The Werewolf (1956) by #FredFSears
w/#DonMegowan #JoyceHolden

When a stranger with amnesia appears, a small town Sheriff comes to believe he is dealing with a werewolf.

“Scientists turn men into beasts!”
“It happens before your horrified eyes!”

“The horror of all mankind terrifies the screen!”

#Horror #SciFi

The Werewolf (1956) is a historically significant horror film because it is the first to feature a werewolf that is non-supernatural. The beast in this movie is pure science fiction, having been created by a couple of doctors conducting experiments.

What is it about the doctors in old B-movies? They’re always looking for that medical breakthrough that’s going to INSERT CRAZY IDEA HERE. In this case, they inject the survivor of a car accident with “irradiated wolf serum” in an effort to…

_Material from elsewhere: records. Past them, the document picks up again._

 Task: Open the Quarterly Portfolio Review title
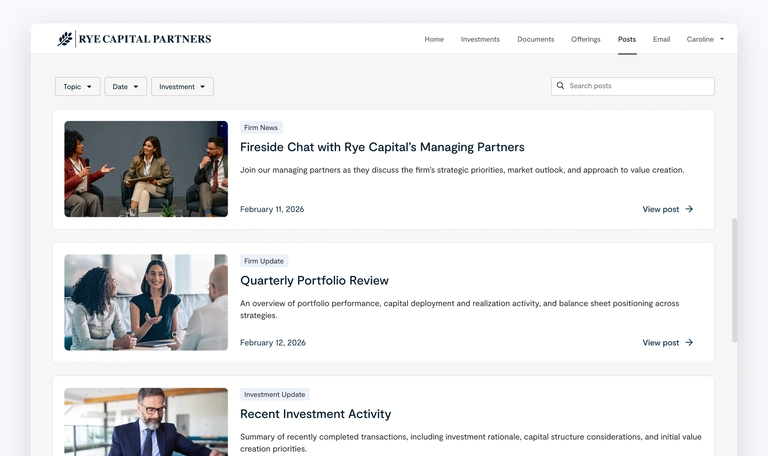[x=314, y=281]
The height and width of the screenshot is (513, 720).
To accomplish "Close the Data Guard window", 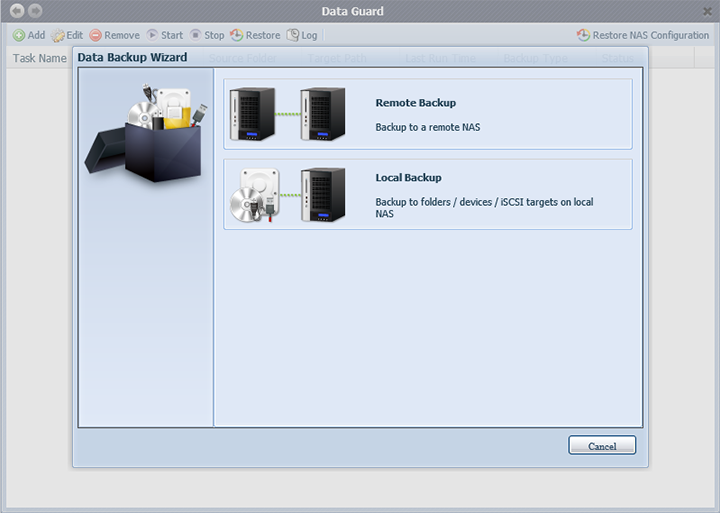I will [x=706, y=11].
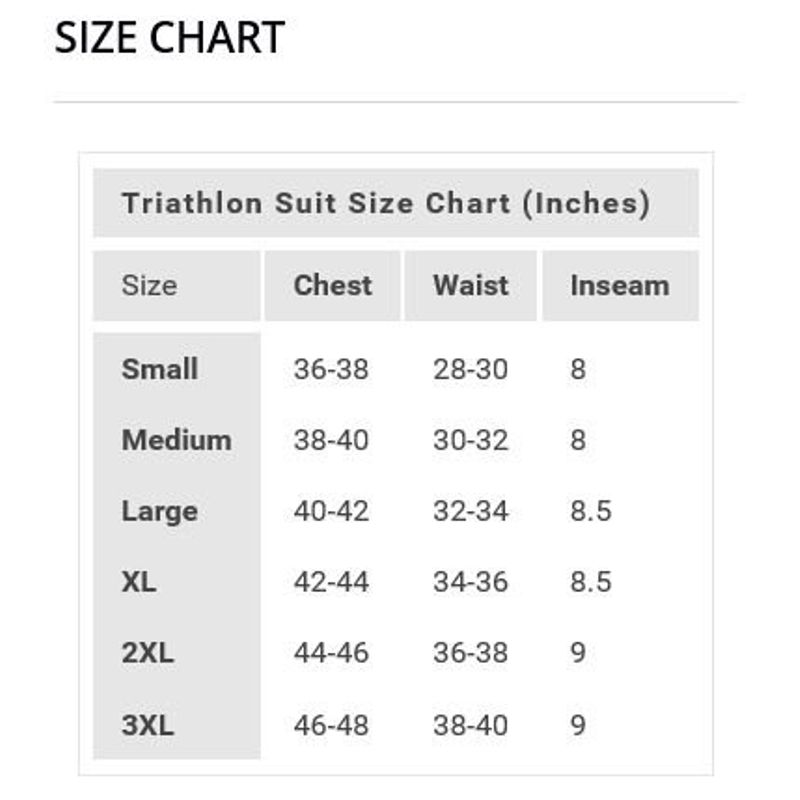Click the 9 inseam value for 3XL
This screenshot has height=800, width=800.
[578, 725]
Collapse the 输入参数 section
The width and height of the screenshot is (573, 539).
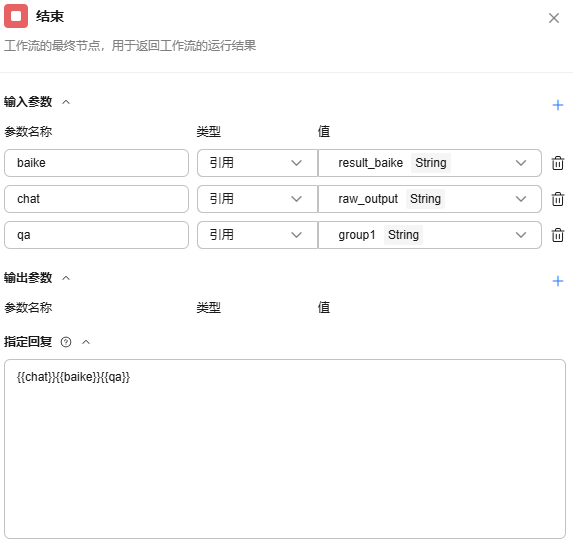[x=66, y=102]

I’m not really sure if I understood what they were hoping to do. But I don’t think it was cure the patient. Hmmm… Wikipedia tells me:

“The doctors believe that once perfected, the serum will allow “a select minority of people” — chosen by them — to survive the imminent nuclear holocaust. Lycanthropy is an unfortunate side effect.”

I see.

So they were trying to help the guy survive a nuclear holocaust, and figured that turning him into a werewolf was an acceptable trade off. Seems a bit like overkill, when he probably only needed to take a couple of aspirin and call them in the morning.

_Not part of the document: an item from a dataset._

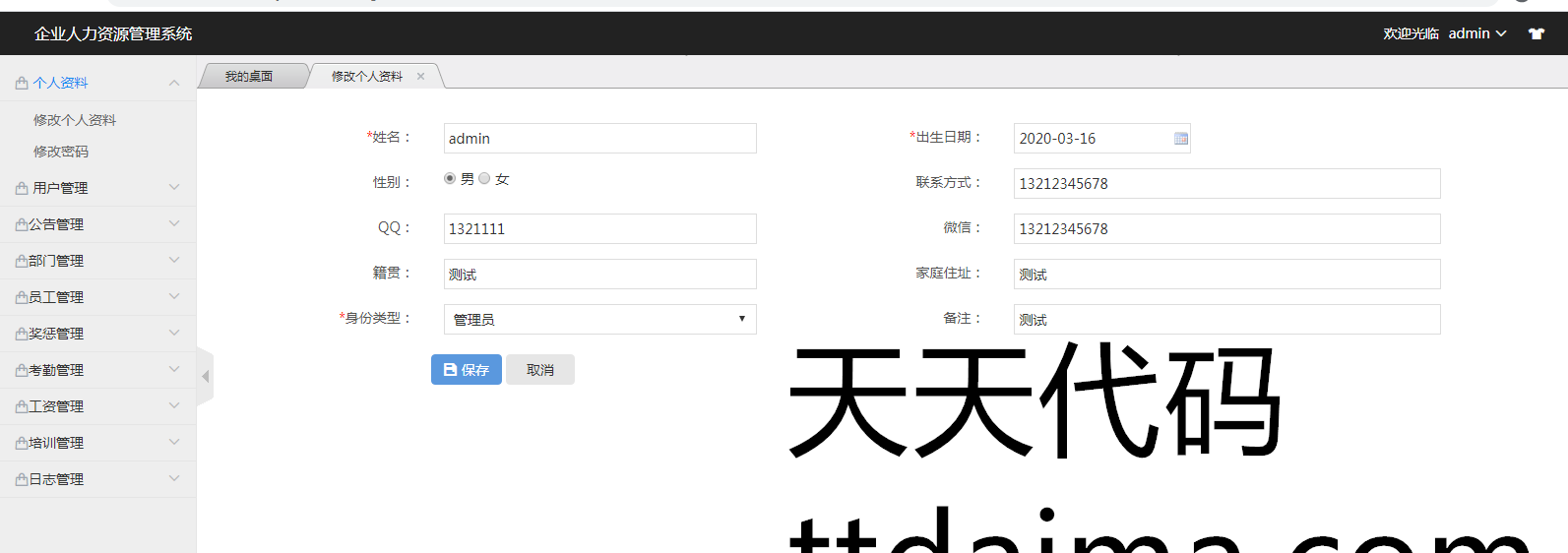This screenshot has height=553, width=1568.
Task: Select the 男 gender radio button
Action: [450, 178]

So the poor guy wanders into a small town, not remembering who he is or how he got there. When someone tries to rob him in a dark alley, something happens. We don’t see it, but it seems like a wild beast tears his attacker to shreds (offscreen). As more of this kind of thing starts to happen, the local Sheriff starts to suspect (much to his own disbelief) that he might be dealing with a werewolf.

The Werewolf (1956) is definitely the kind of monster movie that makes you feel sorry for the monster. He was just a normal guy who got into a car accident. He has a wife and child, and hopes and dreams. He wasn’t trying to do anything wrong. He didn’t decide to experiment on himself, as is sometimes the case. He didn’t consent to being a guinea pig in this bizarre research project. It just happened to him.

As a result, you care about the character and how things turn out for him.

The Werewolf is similar in tone to The Vampire (1957), which I wrote about a while ago. Oddly enough, The Vampire felt more like a werewolf movie than a vampire movie. But both films are above average entries in the 1950s B-movie/monster movie genre.

The Werewolf (1956) was produced by Sam Katzman, who also did Creature with the Atom Brain (1955), The Giant Claw (1957) and Zombies of Mora Tau (1957) – al of which I have written about these past few months. 

The Werewolf (1956) is exactly the kind of #NotQuiteClassicCinema that I used to love watching late at night when I was young. I’m pretty sure I never saw it back then, but I look forward to seeing it again on some future #FridayNightAtTheHomeDriveIn.